[Target pointing data]
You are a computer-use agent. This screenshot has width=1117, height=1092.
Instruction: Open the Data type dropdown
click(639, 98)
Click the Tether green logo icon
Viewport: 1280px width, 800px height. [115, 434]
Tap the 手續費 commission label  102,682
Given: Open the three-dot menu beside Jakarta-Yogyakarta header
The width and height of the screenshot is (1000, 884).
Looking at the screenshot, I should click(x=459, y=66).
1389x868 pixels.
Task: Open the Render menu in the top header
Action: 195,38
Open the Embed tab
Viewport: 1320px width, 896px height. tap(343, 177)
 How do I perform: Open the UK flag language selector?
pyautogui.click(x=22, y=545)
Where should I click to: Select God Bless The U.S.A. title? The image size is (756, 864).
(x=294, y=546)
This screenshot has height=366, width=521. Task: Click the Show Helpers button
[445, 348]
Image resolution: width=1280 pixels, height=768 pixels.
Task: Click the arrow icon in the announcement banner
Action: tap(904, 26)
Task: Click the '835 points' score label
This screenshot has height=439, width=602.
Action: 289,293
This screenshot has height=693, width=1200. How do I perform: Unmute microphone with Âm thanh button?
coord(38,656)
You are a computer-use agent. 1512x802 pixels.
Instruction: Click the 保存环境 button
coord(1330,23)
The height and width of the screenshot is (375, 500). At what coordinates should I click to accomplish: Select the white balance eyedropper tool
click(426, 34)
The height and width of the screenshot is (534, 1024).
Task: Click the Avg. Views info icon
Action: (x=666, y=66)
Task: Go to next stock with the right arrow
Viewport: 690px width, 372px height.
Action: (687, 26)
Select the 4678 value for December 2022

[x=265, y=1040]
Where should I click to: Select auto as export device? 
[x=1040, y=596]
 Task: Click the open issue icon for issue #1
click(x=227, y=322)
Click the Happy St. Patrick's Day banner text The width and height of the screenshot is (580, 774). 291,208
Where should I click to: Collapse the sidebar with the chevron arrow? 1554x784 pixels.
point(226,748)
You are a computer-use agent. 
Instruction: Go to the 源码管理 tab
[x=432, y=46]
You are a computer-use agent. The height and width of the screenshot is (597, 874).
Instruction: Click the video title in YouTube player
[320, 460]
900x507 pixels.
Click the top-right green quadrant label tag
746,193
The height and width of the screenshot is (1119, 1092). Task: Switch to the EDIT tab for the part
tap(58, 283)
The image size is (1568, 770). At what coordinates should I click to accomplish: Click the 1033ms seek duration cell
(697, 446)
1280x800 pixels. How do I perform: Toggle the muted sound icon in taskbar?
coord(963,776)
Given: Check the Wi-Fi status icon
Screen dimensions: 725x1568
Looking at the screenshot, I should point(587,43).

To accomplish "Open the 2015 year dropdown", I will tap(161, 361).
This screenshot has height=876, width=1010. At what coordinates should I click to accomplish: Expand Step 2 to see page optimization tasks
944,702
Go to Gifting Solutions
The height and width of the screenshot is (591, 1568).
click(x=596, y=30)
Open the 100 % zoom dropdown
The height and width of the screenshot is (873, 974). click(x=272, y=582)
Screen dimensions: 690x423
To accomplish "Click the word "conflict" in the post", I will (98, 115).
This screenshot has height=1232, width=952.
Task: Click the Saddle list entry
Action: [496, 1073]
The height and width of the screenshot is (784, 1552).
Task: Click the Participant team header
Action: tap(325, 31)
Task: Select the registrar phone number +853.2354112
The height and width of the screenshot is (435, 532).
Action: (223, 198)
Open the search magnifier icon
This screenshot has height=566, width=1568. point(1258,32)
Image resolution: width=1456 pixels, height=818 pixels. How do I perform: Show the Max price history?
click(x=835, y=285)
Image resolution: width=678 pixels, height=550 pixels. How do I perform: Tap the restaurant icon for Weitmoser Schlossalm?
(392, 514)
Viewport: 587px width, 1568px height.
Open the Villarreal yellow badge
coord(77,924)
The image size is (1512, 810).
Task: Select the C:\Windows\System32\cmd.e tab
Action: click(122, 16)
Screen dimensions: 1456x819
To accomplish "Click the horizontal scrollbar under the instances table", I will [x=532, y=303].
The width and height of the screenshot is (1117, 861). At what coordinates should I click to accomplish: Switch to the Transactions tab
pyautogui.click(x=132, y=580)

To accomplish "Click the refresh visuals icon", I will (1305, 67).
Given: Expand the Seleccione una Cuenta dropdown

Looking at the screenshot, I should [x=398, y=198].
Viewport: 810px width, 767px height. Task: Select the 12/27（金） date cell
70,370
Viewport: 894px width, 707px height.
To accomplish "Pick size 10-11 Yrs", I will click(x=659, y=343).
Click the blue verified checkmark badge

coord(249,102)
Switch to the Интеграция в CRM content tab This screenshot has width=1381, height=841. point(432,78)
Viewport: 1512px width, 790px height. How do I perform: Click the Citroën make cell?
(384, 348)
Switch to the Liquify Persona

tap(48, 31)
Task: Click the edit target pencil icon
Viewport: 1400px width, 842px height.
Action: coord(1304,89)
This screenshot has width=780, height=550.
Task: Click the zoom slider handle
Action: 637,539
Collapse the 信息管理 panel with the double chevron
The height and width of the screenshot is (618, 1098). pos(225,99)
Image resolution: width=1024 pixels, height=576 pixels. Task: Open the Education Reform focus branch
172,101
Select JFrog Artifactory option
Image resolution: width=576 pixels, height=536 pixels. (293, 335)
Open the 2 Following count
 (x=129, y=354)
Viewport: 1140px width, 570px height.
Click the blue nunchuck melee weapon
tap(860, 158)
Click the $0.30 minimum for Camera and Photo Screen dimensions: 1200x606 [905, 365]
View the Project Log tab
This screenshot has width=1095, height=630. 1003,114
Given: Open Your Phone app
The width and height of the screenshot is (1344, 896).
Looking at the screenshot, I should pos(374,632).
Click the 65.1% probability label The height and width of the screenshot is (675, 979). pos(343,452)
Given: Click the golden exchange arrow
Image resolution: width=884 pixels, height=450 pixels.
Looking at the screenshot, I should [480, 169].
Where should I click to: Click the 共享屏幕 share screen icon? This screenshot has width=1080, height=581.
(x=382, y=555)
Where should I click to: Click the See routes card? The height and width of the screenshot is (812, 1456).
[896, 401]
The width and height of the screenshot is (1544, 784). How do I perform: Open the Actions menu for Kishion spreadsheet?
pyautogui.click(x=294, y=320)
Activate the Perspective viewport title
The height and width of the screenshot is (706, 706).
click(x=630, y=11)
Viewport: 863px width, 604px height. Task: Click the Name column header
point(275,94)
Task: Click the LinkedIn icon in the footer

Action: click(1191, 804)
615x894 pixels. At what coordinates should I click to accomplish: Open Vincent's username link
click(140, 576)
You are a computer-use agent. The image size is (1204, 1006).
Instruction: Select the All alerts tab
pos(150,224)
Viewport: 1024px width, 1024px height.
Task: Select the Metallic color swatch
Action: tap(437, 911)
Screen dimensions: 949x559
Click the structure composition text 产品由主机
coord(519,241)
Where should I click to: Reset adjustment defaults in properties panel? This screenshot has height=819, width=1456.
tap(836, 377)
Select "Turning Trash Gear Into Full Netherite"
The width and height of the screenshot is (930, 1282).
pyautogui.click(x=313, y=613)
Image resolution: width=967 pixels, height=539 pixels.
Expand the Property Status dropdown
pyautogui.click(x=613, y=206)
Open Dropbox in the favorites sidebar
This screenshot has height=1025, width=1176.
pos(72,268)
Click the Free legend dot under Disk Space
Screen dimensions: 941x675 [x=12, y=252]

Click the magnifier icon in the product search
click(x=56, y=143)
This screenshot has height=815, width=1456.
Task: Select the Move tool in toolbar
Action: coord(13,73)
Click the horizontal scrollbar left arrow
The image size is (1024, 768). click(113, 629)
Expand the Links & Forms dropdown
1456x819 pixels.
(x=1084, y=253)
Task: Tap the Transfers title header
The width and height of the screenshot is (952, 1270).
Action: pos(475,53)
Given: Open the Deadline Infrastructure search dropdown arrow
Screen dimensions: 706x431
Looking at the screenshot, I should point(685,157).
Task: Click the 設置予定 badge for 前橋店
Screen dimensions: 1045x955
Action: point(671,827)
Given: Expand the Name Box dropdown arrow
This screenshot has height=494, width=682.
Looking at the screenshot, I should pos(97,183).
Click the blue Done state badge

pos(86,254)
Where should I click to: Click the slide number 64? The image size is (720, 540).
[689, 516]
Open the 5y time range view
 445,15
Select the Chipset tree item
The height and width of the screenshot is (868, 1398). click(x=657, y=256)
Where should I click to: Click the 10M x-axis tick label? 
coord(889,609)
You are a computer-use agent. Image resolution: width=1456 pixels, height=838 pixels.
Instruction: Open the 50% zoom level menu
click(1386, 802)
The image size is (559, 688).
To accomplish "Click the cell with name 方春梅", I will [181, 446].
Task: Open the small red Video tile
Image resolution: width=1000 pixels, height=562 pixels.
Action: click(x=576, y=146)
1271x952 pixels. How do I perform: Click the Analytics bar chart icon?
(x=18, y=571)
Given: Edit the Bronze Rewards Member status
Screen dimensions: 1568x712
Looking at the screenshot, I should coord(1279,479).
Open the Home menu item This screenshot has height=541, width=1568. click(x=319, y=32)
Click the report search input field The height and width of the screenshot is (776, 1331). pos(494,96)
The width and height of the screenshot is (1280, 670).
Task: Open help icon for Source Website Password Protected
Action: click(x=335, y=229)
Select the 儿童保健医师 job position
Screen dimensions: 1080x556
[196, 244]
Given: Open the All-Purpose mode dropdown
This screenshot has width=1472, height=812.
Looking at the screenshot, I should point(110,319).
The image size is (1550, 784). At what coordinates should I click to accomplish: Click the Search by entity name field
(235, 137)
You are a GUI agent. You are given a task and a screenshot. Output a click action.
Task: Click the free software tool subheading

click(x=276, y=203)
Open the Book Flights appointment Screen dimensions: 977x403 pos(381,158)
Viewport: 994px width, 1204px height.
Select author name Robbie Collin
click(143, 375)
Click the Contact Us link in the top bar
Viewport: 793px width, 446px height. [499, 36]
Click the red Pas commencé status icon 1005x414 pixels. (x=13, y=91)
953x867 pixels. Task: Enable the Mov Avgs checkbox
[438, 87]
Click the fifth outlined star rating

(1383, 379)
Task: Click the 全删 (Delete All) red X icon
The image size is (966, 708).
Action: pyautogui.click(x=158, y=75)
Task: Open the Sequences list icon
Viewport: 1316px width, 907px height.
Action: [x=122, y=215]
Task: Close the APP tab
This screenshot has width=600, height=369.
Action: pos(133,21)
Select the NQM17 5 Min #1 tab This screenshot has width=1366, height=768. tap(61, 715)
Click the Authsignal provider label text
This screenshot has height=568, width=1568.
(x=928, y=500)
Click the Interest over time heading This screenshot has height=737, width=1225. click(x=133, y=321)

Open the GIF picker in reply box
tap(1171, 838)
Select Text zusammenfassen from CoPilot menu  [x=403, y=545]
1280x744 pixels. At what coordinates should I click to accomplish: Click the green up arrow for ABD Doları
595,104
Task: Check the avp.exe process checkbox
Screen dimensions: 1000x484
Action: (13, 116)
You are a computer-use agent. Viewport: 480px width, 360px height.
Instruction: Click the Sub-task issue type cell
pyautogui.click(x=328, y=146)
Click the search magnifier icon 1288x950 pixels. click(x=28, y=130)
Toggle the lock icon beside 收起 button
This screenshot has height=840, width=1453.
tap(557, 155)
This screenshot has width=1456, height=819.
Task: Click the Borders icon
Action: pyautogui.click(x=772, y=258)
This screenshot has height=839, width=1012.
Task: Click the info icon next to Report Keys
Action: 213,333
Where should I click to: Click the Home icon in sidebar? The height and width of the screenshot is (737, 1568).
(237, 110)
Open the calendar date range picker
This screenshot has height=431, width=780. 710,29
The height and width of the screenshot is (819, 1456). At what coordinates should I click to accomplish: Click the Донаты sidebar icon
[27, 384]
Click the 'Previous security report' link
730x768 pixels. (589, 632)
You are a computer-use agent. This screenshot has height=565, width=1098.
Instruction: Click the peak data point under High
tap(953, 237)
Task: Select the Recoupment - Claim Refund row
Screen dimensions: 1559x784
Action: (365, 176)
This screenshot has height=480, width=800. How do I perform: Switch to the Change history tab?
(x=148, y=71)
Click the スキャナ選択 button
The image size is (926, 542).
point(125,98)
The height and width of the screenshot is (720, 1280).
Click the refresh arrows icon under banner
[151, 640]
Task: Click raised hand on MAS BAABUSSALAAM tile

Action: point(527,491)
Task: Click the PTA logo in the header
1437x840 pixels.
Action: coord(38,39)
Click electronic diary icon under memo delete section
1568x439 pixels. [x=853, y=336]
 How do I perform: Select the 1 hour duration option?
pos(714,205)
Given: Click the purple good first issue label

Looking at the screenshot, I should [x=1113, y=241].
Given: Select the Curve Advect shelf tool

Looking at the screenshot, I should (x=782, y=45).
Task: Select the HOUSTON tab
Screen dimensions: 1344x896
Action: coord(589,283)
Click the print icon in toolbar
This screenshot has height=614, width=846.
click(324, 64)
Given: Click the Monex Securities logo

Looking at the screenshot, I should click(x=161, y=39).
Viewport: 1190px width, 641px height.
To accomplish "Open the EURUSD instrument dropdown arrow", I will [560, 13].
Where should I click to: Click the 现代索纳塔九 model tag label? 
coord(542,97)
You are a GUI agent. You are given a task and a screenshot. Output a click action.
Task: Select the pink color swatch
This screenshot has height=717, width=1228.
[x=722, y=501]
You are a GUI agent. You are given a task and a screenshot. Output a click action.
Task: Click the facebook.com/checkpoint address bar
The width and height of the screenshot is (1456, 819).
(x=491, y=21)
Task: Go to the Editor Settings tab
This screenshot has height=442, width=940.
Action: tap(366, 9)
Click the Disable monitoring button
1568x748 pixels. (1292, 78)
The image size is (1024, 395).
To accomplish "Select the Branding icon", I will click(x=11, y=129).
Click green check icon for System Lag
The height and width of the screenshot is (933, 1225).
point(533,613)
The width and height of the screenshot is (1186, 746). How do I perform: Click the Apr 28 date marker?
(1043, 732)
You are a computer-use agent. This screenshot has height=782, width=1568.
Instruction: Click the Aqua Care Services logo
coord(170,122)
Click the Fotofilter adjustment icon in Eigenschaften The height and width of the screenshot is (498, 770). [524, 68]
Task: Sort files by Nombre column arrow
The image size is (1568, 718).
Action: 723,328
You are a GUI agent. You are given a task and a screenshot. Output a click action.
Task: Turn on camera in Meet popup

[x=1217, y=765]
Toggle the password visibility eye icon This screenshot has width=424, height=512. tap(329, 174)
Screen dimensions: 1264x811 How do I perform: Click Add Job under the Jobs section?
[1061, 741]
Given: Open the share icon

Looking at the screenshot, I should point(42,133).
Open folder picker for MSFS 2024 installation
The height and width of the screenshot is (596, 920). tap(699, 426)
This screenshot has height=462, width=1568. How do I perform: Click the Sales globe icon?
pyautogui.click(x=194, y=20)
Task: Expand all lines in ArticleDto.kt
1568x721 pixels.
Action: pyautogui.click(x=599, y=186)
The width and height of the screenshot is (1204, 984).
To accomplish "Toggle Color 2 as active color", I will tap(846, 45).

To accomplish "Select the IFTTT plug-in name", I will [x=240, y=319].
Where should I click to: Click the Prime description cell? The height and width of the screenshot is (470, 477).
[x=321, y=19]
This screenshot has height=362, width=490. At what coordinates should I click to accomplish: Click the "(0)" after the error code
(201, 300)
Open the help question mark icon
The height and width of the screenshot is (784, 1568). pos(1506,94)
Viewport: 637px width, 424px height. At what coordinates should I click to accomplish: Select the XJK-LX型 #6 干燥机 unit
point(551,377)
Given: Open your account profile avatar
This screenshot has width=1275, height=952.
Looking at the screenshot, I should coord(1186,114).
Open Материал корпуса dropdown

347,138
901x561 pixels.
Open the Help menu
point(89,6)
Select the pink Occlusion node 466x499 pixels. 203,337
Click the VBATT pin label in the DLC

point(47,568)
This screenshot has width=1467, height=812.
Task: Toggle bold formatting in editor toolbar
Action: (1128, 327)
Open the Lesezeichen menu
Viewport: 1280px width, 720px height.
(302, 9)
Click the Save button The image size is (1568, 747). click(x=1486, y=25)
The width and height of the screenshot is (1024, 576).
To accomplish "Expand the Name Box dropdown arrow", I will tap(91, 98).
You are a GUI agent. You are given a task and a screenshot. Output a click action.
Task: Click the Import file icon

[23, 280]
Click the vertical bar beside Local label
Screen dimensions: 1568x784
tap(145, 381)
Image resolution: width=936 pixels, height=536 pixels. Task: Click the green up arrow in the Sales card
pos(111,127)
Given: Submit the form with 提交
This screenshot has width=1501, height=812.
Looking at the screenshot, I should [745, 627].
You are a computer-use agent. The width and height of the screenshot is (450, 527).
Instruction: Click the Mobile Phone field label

### TASK BRIEF:
Convert the entries starting with the line containing "Click the Free legend dot under Disk Space" and going on through the line containing "Looking at the screenshot, I should point(685,157)." into a JSON list of strings, one string per line, leaving out blank lines.

### RESPONSE BELOW:
[
  "Click the Free legend dot under Disk Space",
  "Screen dimensions: 941x675 [x=12, y=252]",
  "Click the magnifier icon in the product search",
  "click(x=56, y=143)",
  "This screenshot has height=815, width=1456.",
  "Task: Select the Move tool in toolbar",
  "Action: coord(13,73)",
  "Click the horizontal scrollbar left arrow",
  "The image size is (1024, 768). click(113, 629)",
  "Expand the Links & Forms dropdown",
  "1456x819 pixels.",
  "(x=1084, y=253)",
  "Task: Tap the Transfers title header",
  "The width and height of the screenshot is (952, 1270).",
  "Action: pos(475,53)",
  "Given: Open the Deadline Infrastructure search dropdown arrow",
  "Screen dimensions: 706x431",
  "Looking at the screenshot, I should point(685,157)."
]